Debezium Architecture
Most commonly, Debezium is deployed via Apache Kafka Connect. Kafka Connect is a framework and runtime for implementing and operating
-
source connectors such as Debezium, which ingest data into Kafka and
-
sink connectors, which propagate data from Kafka topics into other systems.
The following image shows the architecture of a CDC pipeline based on Debezium:
Kafka Connect is operated as a separate service besides the Kafka broker itself. The Debezium connectors for MySQL and Postgres are deployed to capture the changes out of these two databases. For this purpose, the two connectors establish a connection to the two source databases using a client library for accessing the binlog in case of MySQL and reading from a logical replication stream in case of Postgres.

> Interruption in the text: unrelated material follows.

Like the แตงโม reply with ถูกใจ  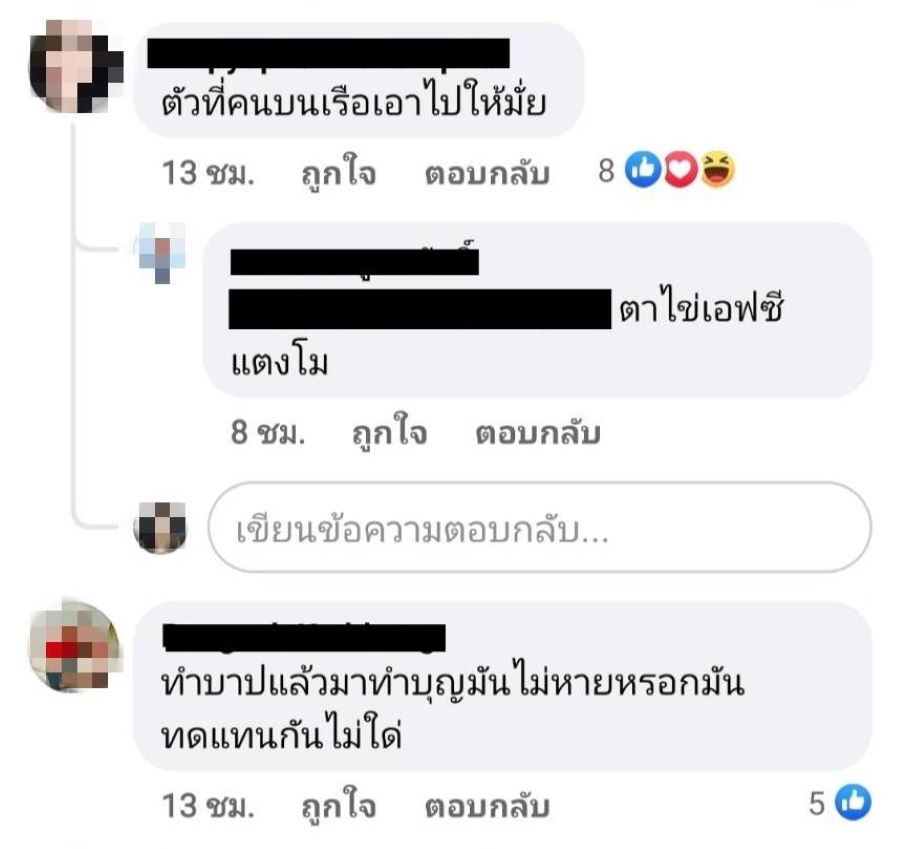390,432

By default, the changes from one capture table are written to a corresponding Kafka topic. If needed, the topic name can be adjusted with help of Debezium’s topic routing SMT, e.g. to use topic names that deviate from the captured tables names or to stream changes from multiple tables into a single topic.

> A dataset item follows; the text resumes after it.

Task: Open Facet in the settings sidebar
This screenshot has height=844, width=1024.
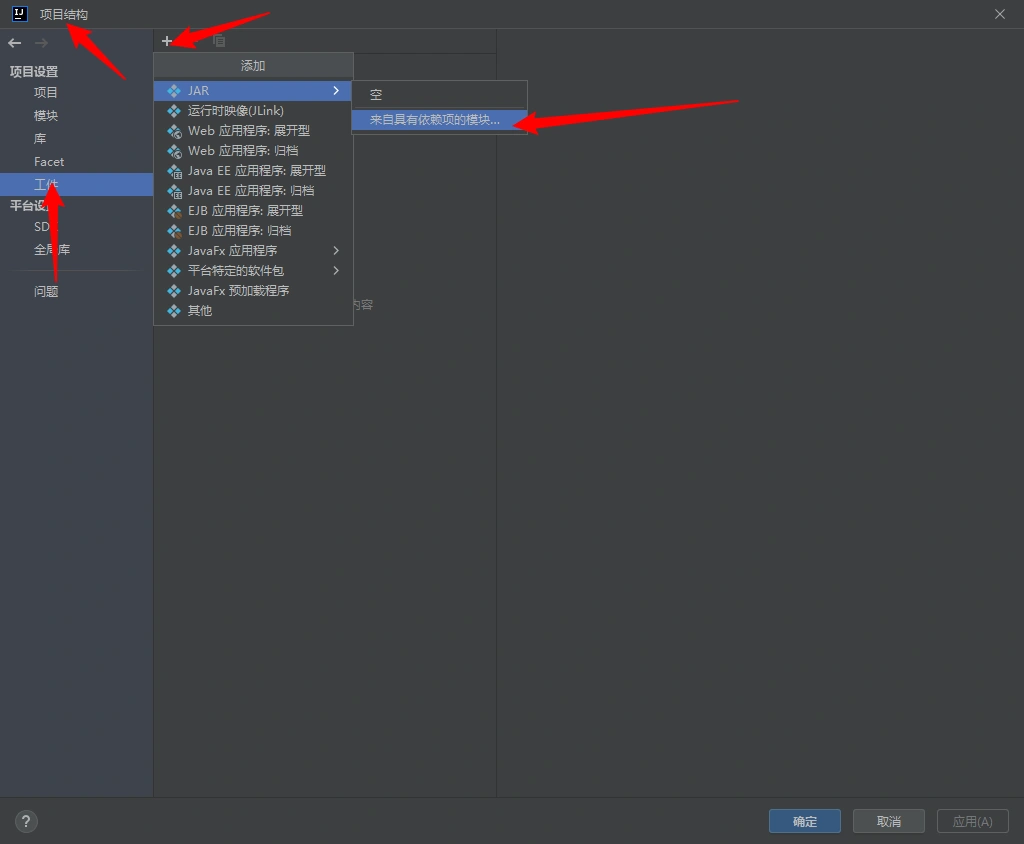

Once the change events are in Apache Kafka, different connectors from the Kafka Connect eco-system can be used to stream the changes to other systems and databases such as Elasticsearch, data warehouses and analytics systems or caches such as Infinispan. Depending on the chosen sink connector, it may be needed to apply Debezium’s new record state extraction SMT, which will only propagate the "after" structure from Debezium’s event envelope to the sink connector.
Embedded Engine
An alternative way for using the Debezium connectors is the embedded engine. In this case, Debezium won’t be run via Kafka Connect, but as a library embedded into your custom Java applications. This can be useful for either consuming change events within your application itself, without the needed for deploying complete Kafka and Kafka Connect clusters, or for streaming changes to alternative messaging brokers such as Amazon Kinesis. You can find an example for the latter in the examples repository.